Hi Jill, what index fund did you eventually invest in? There is no saving and loan association where I work but I have tried investing in cooperatives. The interest rate is higher than market rate (4% p.a. for an ordinary deposit last I checked). I think plenty of people overlook them as they're not widely marketed, unlike the techy CIMB and ING online banks.
Jillsabs said…
Hi George,

I invested in FMETF because it has the lowest fees among the other available index funds.

Last year, our SLA gave a 12% dividend (but was really nearer to 15% when I computed) to its members, but I heard that the loan interest rate is at 30%! So nakaka-guilty din how us members earn our dividends :(
Che said…
Not an entrepreneurial person myself. I've also been noticing how being an employee is demonized in some circles, but I digress.

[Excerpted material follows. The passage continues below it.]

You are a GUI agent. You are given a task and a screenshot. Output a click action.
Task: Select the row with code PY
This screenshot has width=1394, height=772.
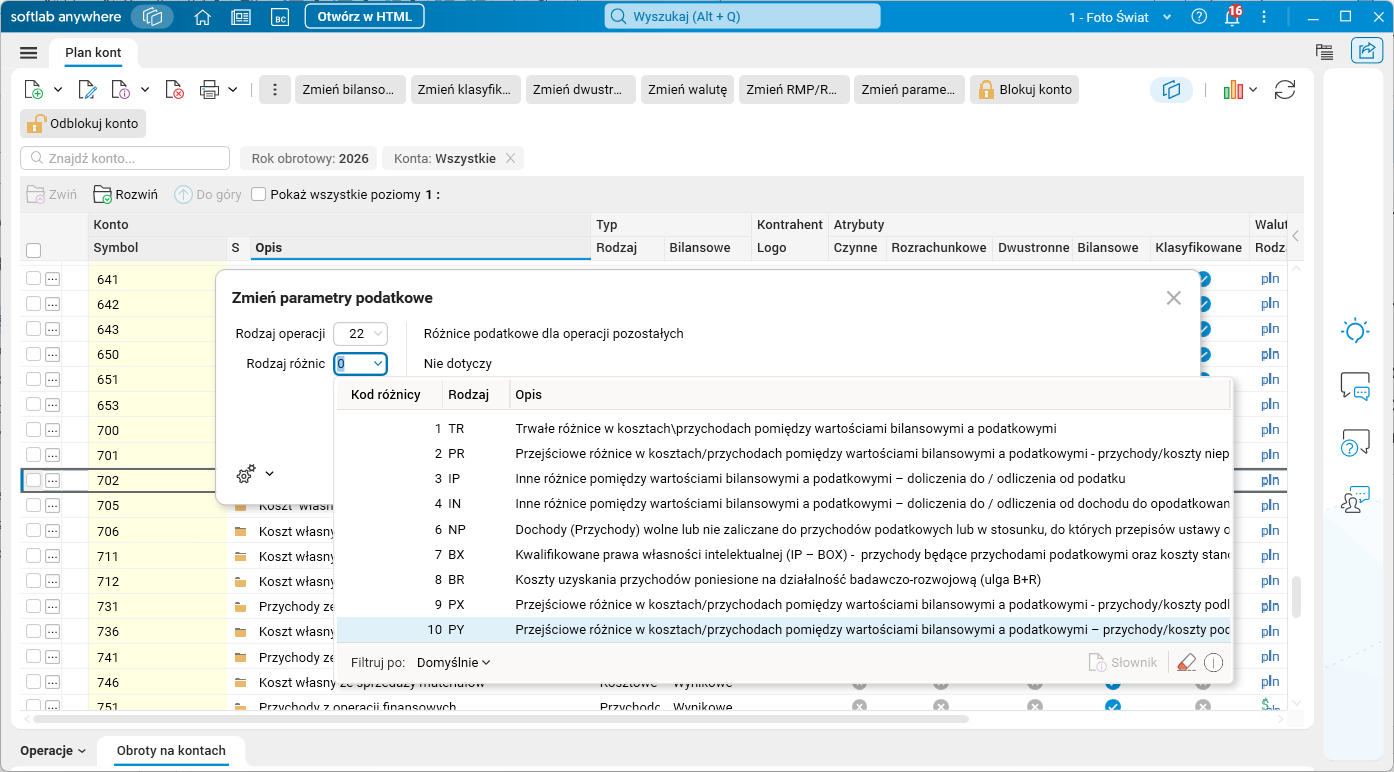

I feel lucky to live in a time when it's possible to invest in stocks online and learn as I go along. I was also able to subscribe to a UITF without having to go to the bank (via BDO online).
Jillsabs said…
Yeah, there was a time when creatives were lauded for having soul while those in corporate were reviled for being money-obsessed and soulless. Is it still like that now? Are these caricatures still rolled out?
Wow. This article has great insights. I'm considering Pag-IBIG MP2 now. Thank you!